Recently in going over some old family papers I came across a yellowed
letter headed, "Somewhere or other", marked "Censored, American
Expeditionary Force." and dated July 3, 1918. It is a letter written
to my father by a college classmate from somewhere in France during that
war that most people alive today remember only when they have to study
for a history test. The young lieutenant thought he was fighting the
"war to end all wars." He says, from his post a mile back of the
trenches, "Nothing very exciting ever seems to happen when I am around,
but I am not complaining. I'm sitting pretty well back in reserve, with
nothing to worry about." Actually, he had a good deal to worry about.
The United States suffered over 320,000 casualties in that war. But
the lieutenant was a poet at heart. He went on in his letter, "This is
some country over here. They used to be somewhat behind the times, but
Julius Caesar came over here once and introduced all the latest
conveniences of civilization."
Most of my life we have either been at war, recuperating from a war, or
getting ready to get into another one.
World War2 was the last "real war." That one, like the first one, has
now almost become a part of mythology. I have six War Ration Books with
a lot of stamps left in them. Maybe I should hang on to them: may need
them again. Gasoline and sugar were rationed, and I think coffee. I
remember the anthem of the time, "Praise the Lord and Pass the
Ammunition," which suggested somehow that patriotism and religion were
connected and that God approved of the whole thing. That idea seems to
have continued to this day in a large segment of our population.
Then came Hiroshima and the world changed forever.
Korea and Vietnam and the Persian Gulf were not technically wars, but
try telling that to the men and women who were there. For the first
time we sat at home and saw war in our living rooms at dinner time and
we knew the men and women who were fighting there. And with Vietnam,
for the first time there was serious dissent in America about war as an
instrument of state - at least that war.
According to the 1997 Information Please Almanac and my handy dandy
calculator, there have been two and a half million American war
casualties from the Mexican War through Vietnam. More than 1 million of
those were deaths. To those who served in all those wars we owe
eternal gratitude, but the price has been horrendous.

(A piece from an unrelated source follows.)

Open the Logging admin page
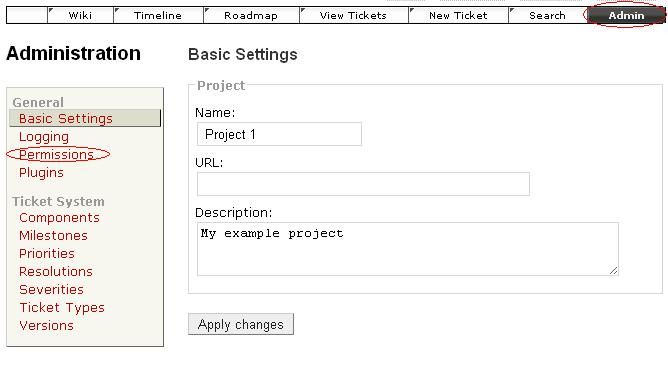 pos(44,137)

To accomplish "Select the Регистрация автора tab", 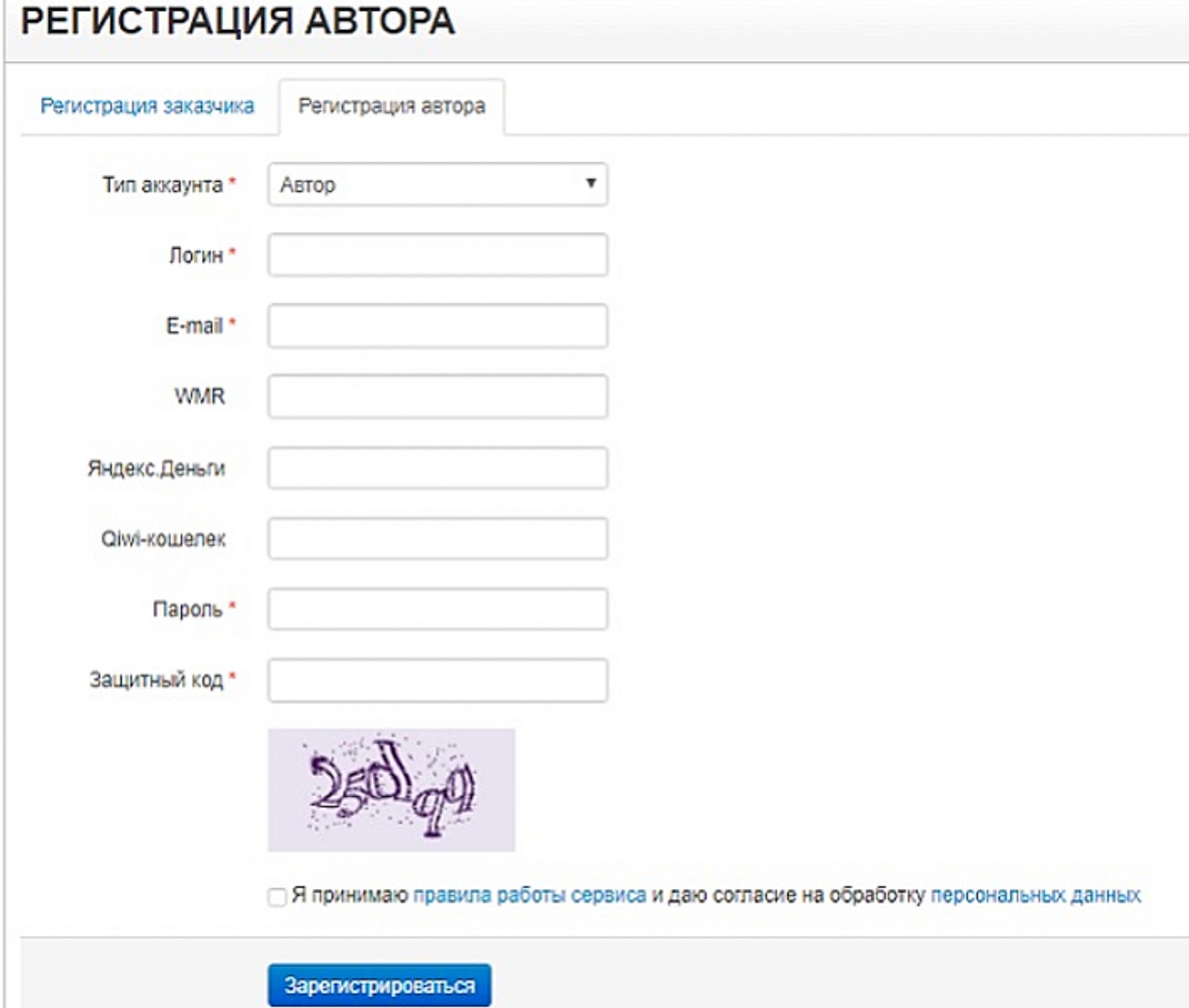I will 392,106.
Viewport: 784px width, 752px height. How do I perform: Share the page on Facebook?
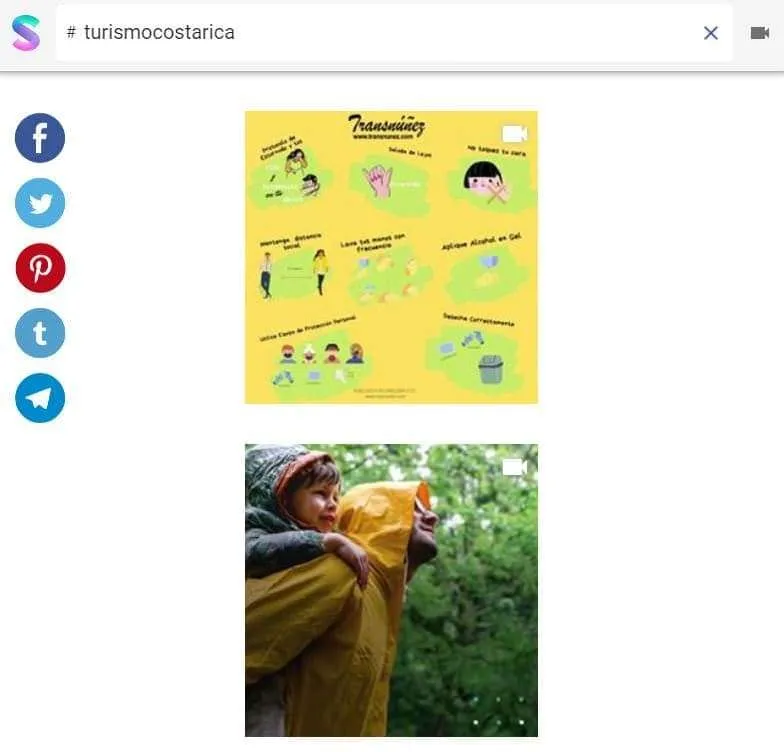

The planet has survived constant wars so far, but sophisticated weapons
have made its future uncertain. Albert Einstein was a scientist, not a
politician, but he understood politics when he wrote in 1947 that, "The
unleashed power of the atom has changed everything save our modes of
thinking, and we thus drift toward unparalleled catastrophe."
Rational men and women from around the world are struggling today to
find answers. We must support their efforts.
Unless we change our modes of thinking, I suspect Einstein really had
the final word. "World War IV will be fought with rocks."